Dim light may be shrinking your brain
If you've opted to go for low "mood lighting" in your office, you might want to think again. According to a new study from Michigan State University, when rats are exposed to dim lighting for prolonged periods, their brain capacity diminishes. The same could likely be true for humans.
The rodents used in the study were Nile grass rats, which are diurnal – that means they sleep at night and are active during the day.
When a group of the animals were exposed to dim light during the day for a period of four weeks, they lost about 30 percent of the capacity in their hippocampus, which is a part of the brain associated with learning and memory. They thus performed poorly on a spatial task that they had learned and performed previously.

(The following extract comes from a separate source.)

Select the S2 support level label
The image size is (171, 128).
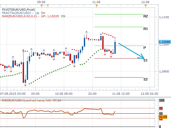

Another group of rats had been exposed to bright light every day for four weeks, and their performance on that same task improved after that time. Additionally, the performance and brain capacity of the dim-light rats recovered fully, after they were given a break for one month and then subjected to four weeks of bright light.
It was found that sustained exposure to dim light led to a marked reduction in brain derived neurotrophic factor, which is a peptide that maintains healthy connections and neurons in the hippocampus. The dim light also caused a reduction in dendritic spines, which are the connections that allow neurons to communicate with one another.

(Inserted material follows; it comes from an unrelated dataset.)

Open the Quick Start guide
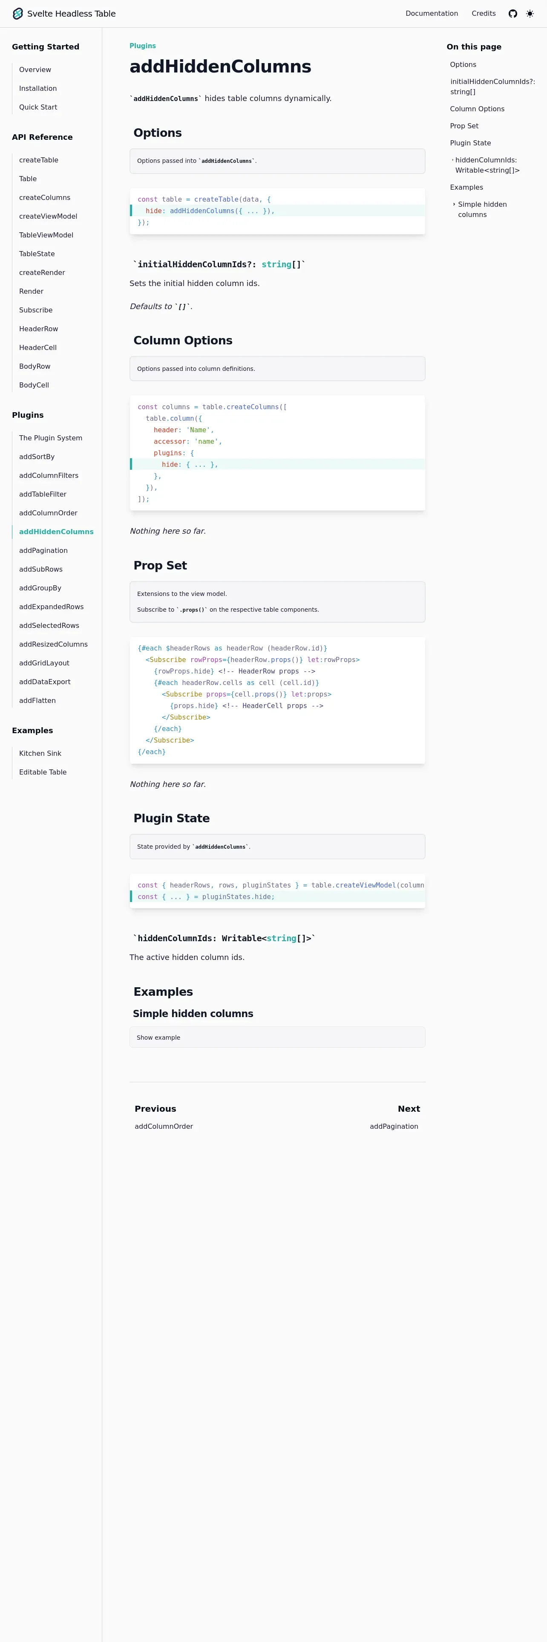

Because light doesn't affect the hippocampus directly, the scientists believe that it must first be acting on other parts of the brain, after passing through the eyes. One area that's a possibility is a group of neurons within the hypothalamus, which produce a peptide known as orexin. That peptide, in turn, is known to influence a variety of brain functions.
Given this fact, the researchers wonder if giving orexin to the dim-light rats would have the same affect as exposing them to bright light. If it does, then it could have implications for people such as the elderly, or those who have eye problems.
"For people with eye disease who don't receive much light, can we directly manipulate this group of neurons in the brain, bypassing the eye, and provide them with the same benefits of bright light exposure?" asks Lily Yan, who worked on the project along with Antonio "Tony" Nunez and Joel Soler. "Another possibility is improving the cognitive function in the aging population and those with neurological disorders. Can we help them recover from the impairment or prevent further decline?".